California's landmark environmental law can stop more than just housing projects, the University of California Board of Regents discovered this week.
The governing body of the state's second-largest public university system suffered successive adverse rulings in two separate lawsuits. It is now being required to freeze student enrollment at one campus and stop the expansion of a hospital at another.
On Monday, the Superior Court of Alameda ruled that the University of California, Berkeley must keep its student population flat for the coming academic year while a more thorough study is done of the environmental impacts of bringing more young scholars onto campus.
A few days earlier, the same court ruled that construction activity will have to stop on a hospital expansion at the University of California San Francisco's (UCSF) Parnassus Heights campus while a separate lawsuit questioning that project's environmental impacts plays out.
Both lawsuits have been brought by neighborhood groups under the California Environmental Quality Act (CEQA), a state law that requires government agencies to study the environmental impacts of projects they carry out.

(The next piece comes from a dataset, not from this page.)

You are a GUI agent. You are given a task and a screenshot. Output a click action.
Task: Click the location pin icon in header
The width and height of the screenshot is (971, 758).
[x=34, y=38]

The list of impacts that have to be studied under CEQA is long, including everything from traffic and air quality to the effects on historic resources. What counts as a project subject to CEQA has also expanded over the years to include almost any discretionary decision made by a government official, whether that's the approval of a zoning variance or the closing of a school.
Because the law allows third parties to sue if they believe the environmental impacts of a project haven't been studied enough, CEQA has become a favored tool of litigious NIMBY activists trying to shut down development in their neighborhoods.
That includes the group Save Berkeley's Neighborhoods. In 2019, it sued the UC Board of Regents after it signed off on a CEQA-required environmental impact report of a faculty housing project. That environmental impact report, contended Save Berkeley's Neighborhoods, failed to adequately study the effects of the university adding 11,000 more students since 2005. A university growth plan from that year had projected stable enrollment out to 2020.
UC Berkeley had argued that because increasing student enrollment wasn't a "project" under CEQA, it didn't have to study the environmental impacts that would come with admitting more students, reports Berkeleyside. Courts rejected that argument, however.
Tuesday's decision from Alameda County Judge Brad Seligman says that the university, in addition to freezing enrollment, will have to prepare another environmental report on its faculty housing project that takes fuller account of the impacts that a growing student population will have on noise and housing in the surrounding community.
A university spokesperson told Berkeleyside that it should take six to eight months to comply with Seligman's ruling.
"The judge has vindicated our efforts to hold UC Berkeley accountable for the severe impacts on our community from its massive enrollment increases which they made without public notice or comments. UC Berkeley must now acknowledge those impacts and propose mitigation measures that will make it a better neighbor," said Phil Bokovoy, president of Save Berkeley's Neighborhoods in a press release.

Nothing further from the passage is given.